> PROBLEM STATEMENT
Can you write out the material word for word, starting at the line containing "Given: Click the Booking Fee label" and ending at the line containing "Action: point(184,364)", with the pictures left out?

> SUPPLIED MATERIAL
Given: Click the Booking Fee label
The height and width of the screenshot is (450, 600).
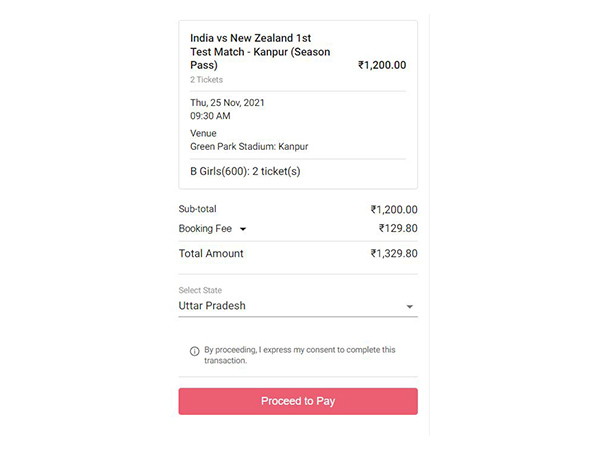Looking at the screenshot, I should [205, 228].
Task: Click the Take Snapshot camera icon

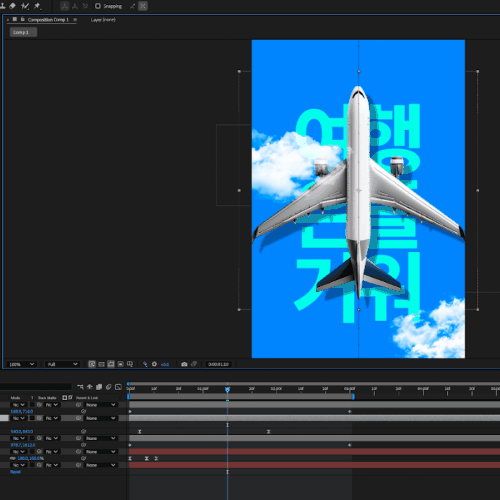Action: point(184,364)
* * *
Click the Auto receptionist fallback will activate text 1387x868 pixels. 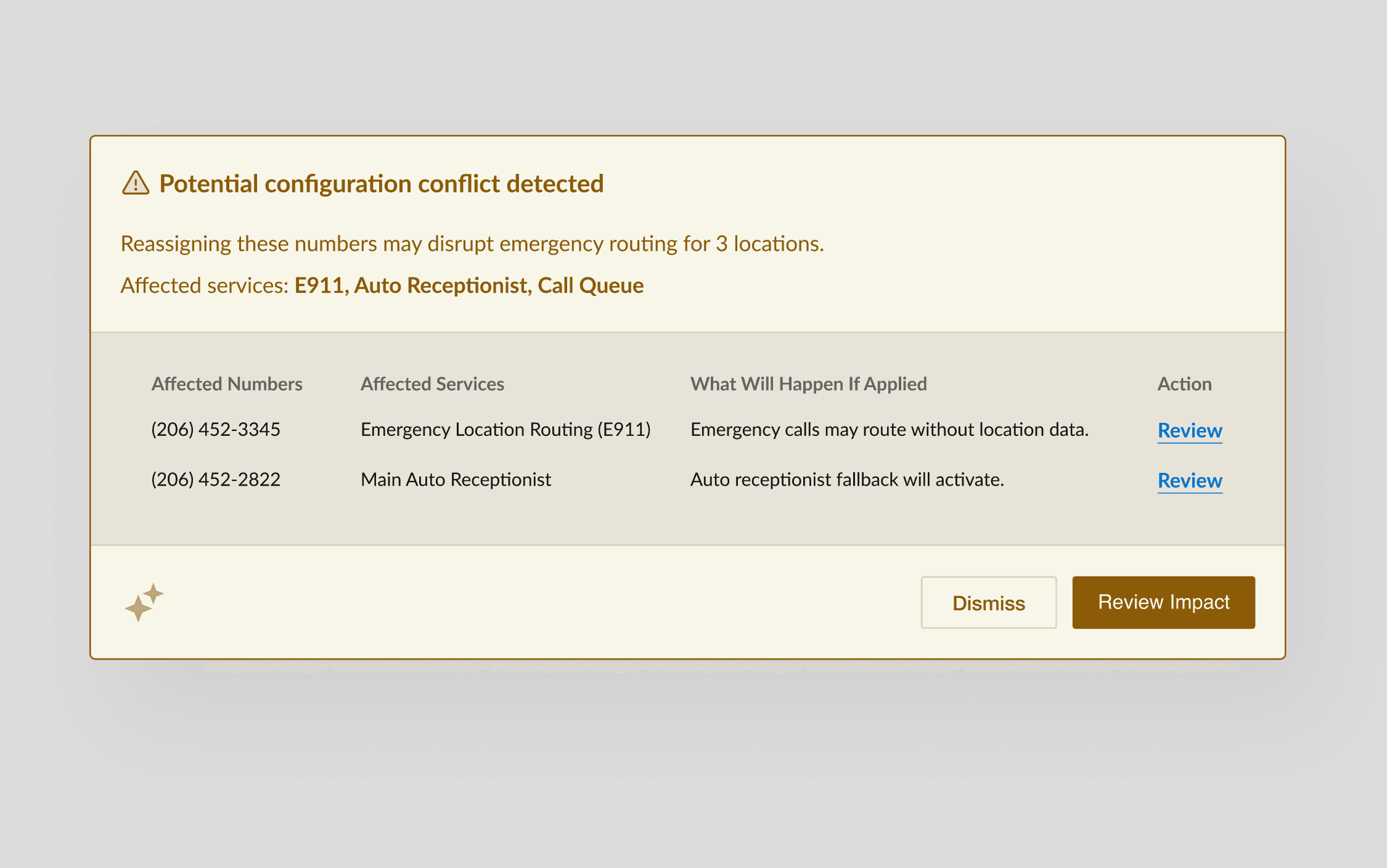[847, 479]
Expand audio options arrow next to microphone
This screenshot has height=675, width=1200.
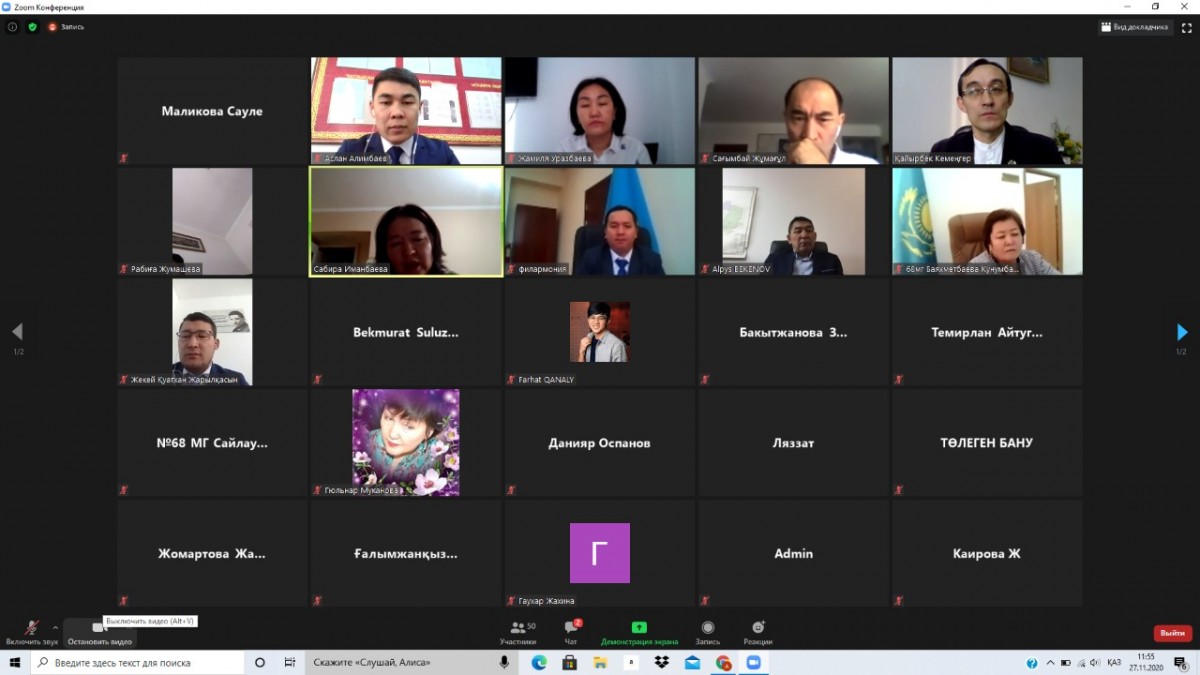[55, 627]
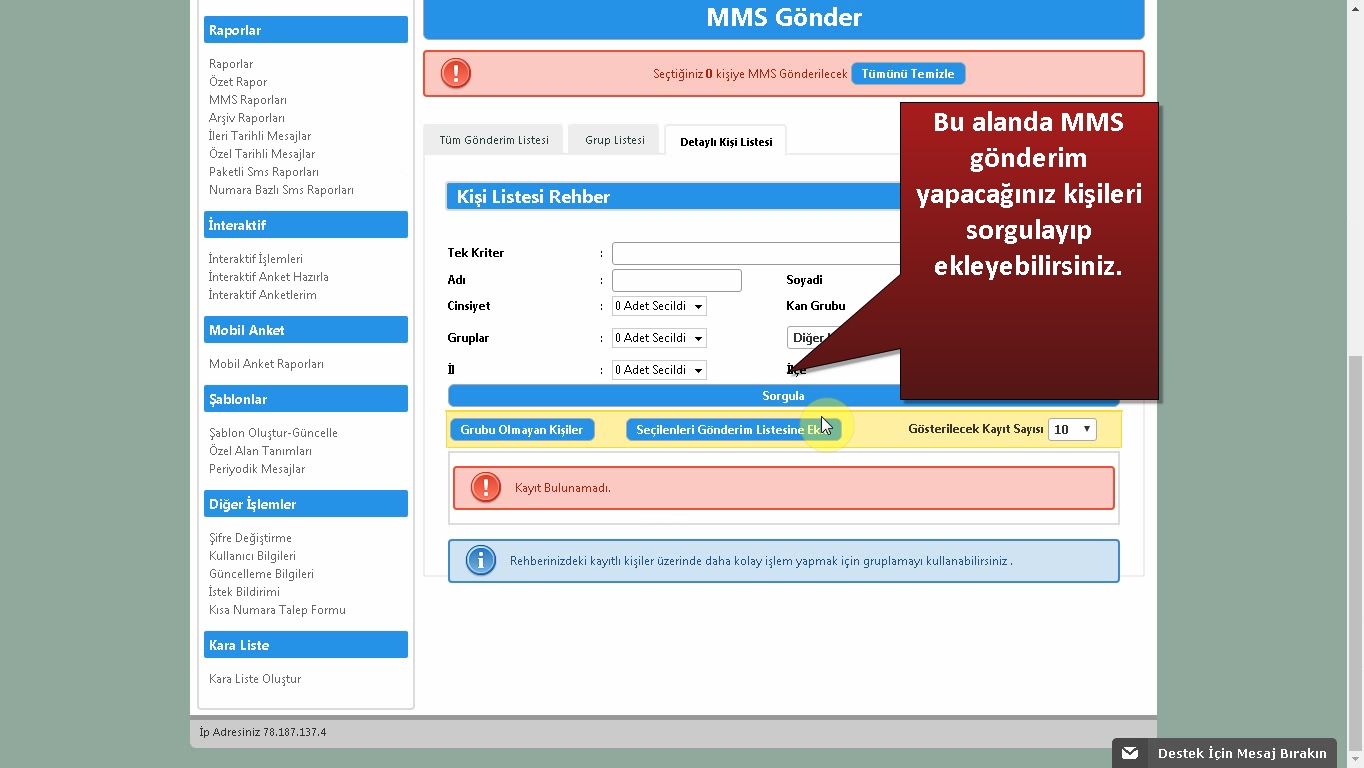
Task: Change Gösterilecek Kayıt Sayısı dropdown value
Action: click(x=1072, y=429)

> RESULT BELOW
Given: Click the Booking Fee label
The height and width of the screenshot is (450, 600).
Looking at the screenshot, I should [205, 228].
Task: Click the Take Snapshot camera icon

Action: point(184,364)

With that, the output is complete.